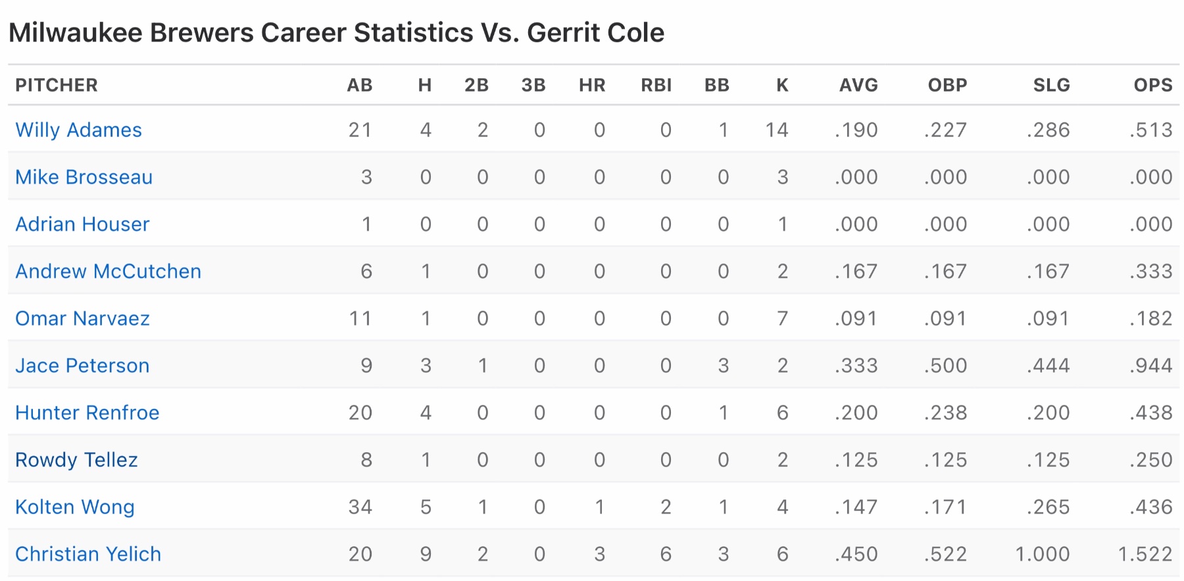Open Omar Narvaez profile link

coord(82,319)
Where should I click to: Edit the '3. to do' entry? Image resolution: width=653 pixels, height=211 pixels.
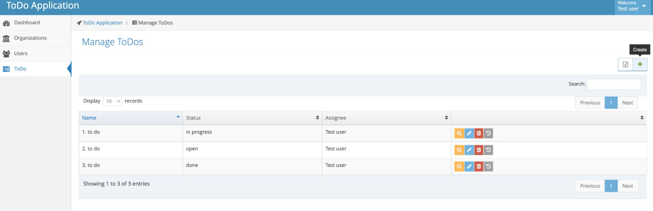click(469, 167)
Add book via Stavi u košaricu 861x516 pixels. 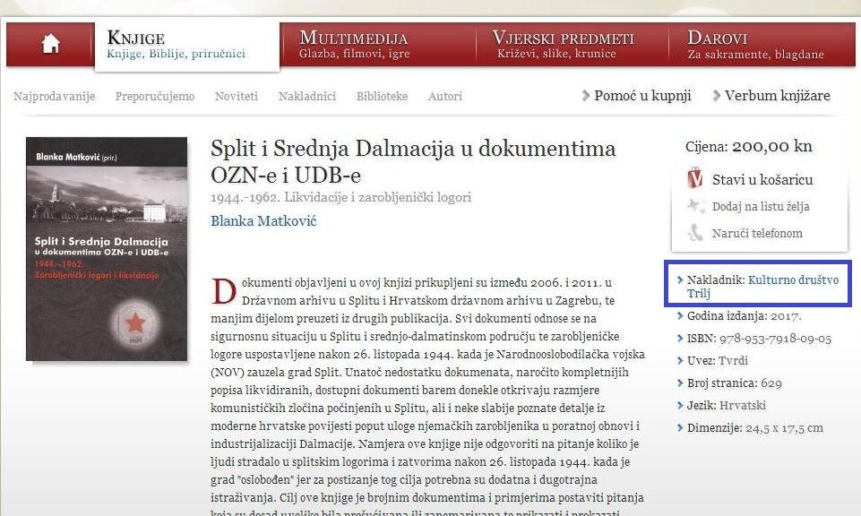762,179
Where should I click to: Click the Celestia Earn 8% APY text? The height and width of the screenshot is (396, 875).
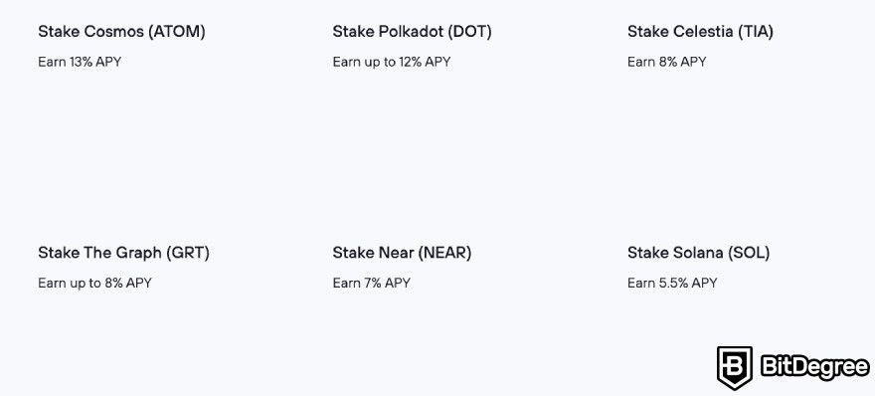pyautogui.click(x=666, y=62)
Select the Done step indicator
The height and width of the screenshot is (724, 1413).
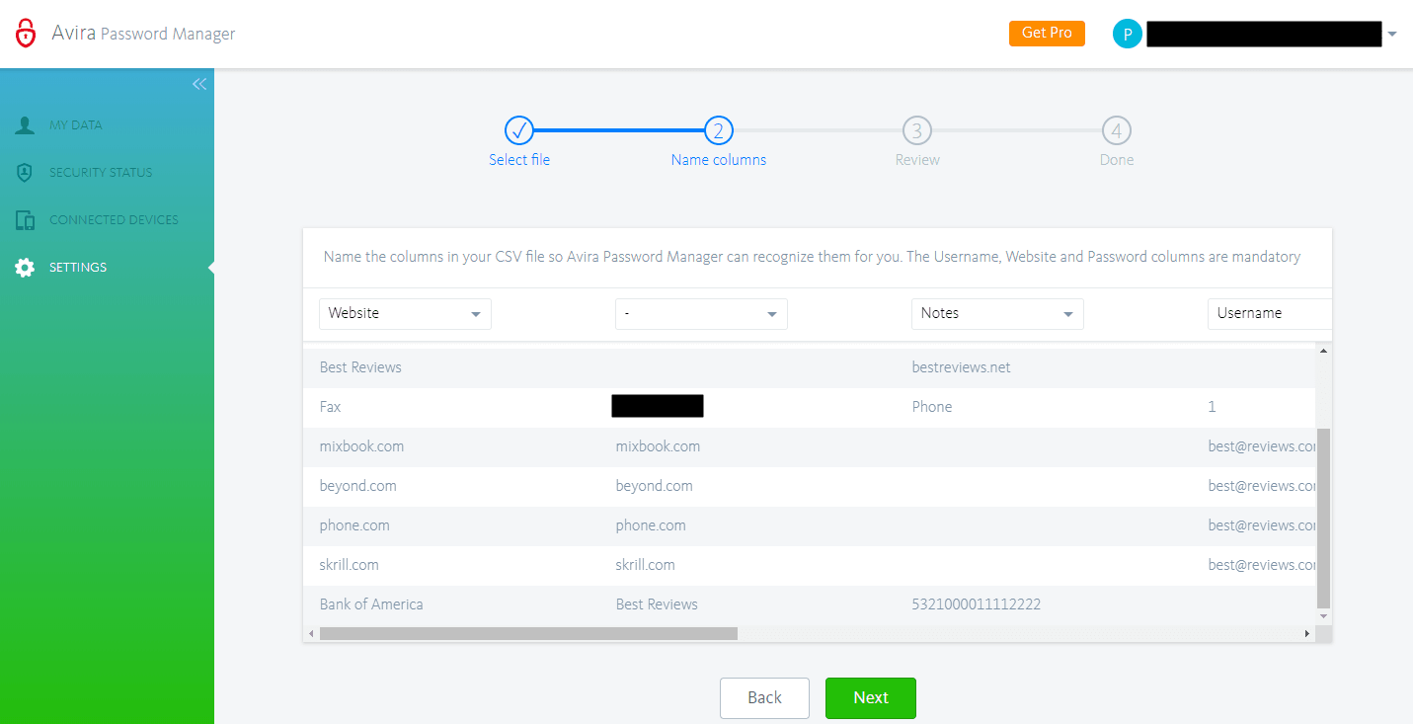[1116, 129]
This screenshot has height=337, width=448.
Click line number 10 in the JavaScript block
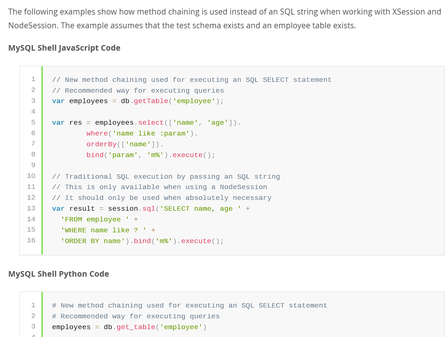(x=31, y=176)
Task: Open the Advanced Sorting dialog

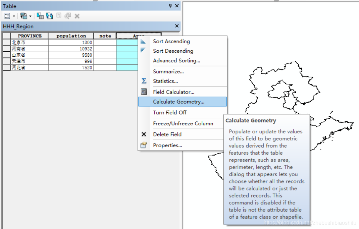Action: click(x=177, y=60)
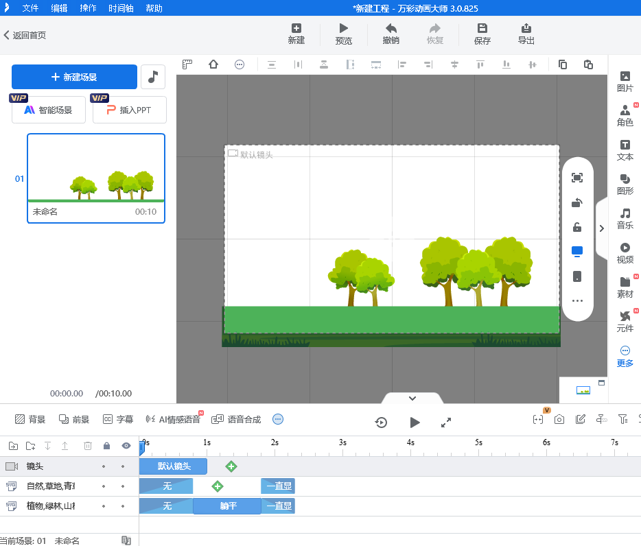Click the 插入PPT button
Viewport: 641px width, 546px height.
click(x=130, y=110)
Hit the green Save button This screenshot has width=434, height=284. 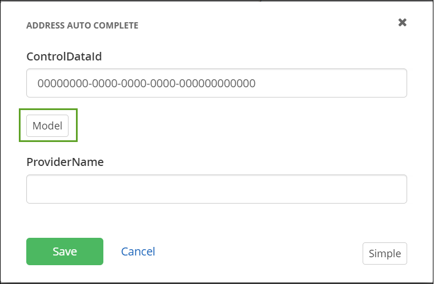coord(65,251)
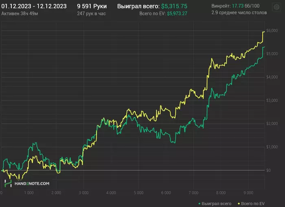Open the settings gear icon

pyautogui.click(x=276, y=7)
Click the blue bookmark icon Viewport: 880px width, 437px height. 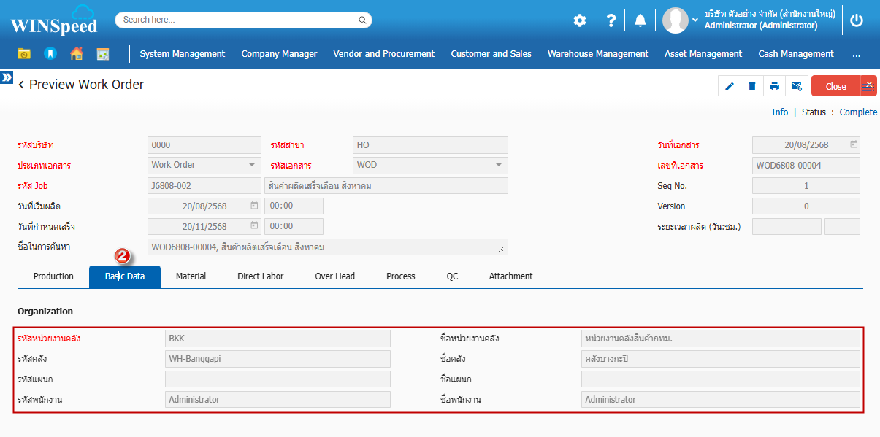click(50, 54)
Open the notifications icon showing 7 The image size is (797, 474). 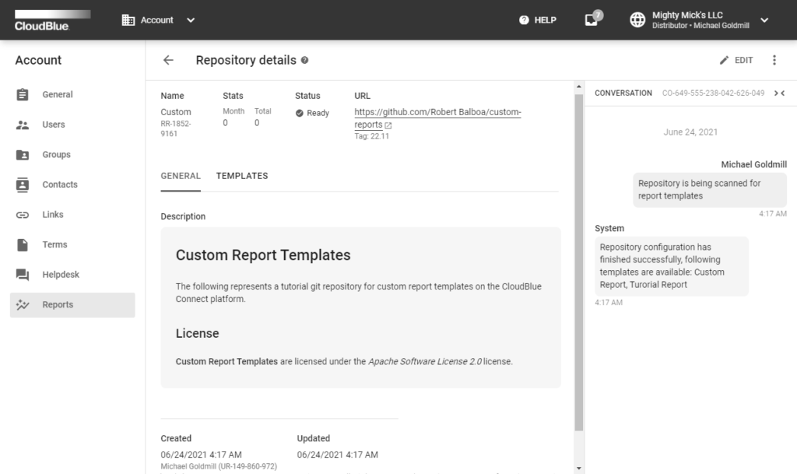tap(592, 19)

* Task statement: Return only the stretch above from the line containing "Where should I click to: Click" through the line containing "This screenshot has height=337, width=448.", word for word and without pictures.

* Task answer:
Where should I click to: Click the Celestia Earn 8% APY text? The height and width of the screenshot is (396, 875).
pyautogui.click(x=666, y=62)
Select the Done step indicator
The height and width of the screenshot is (724, 1413).
[1116, 129]
This screenshot has height=337, width=448.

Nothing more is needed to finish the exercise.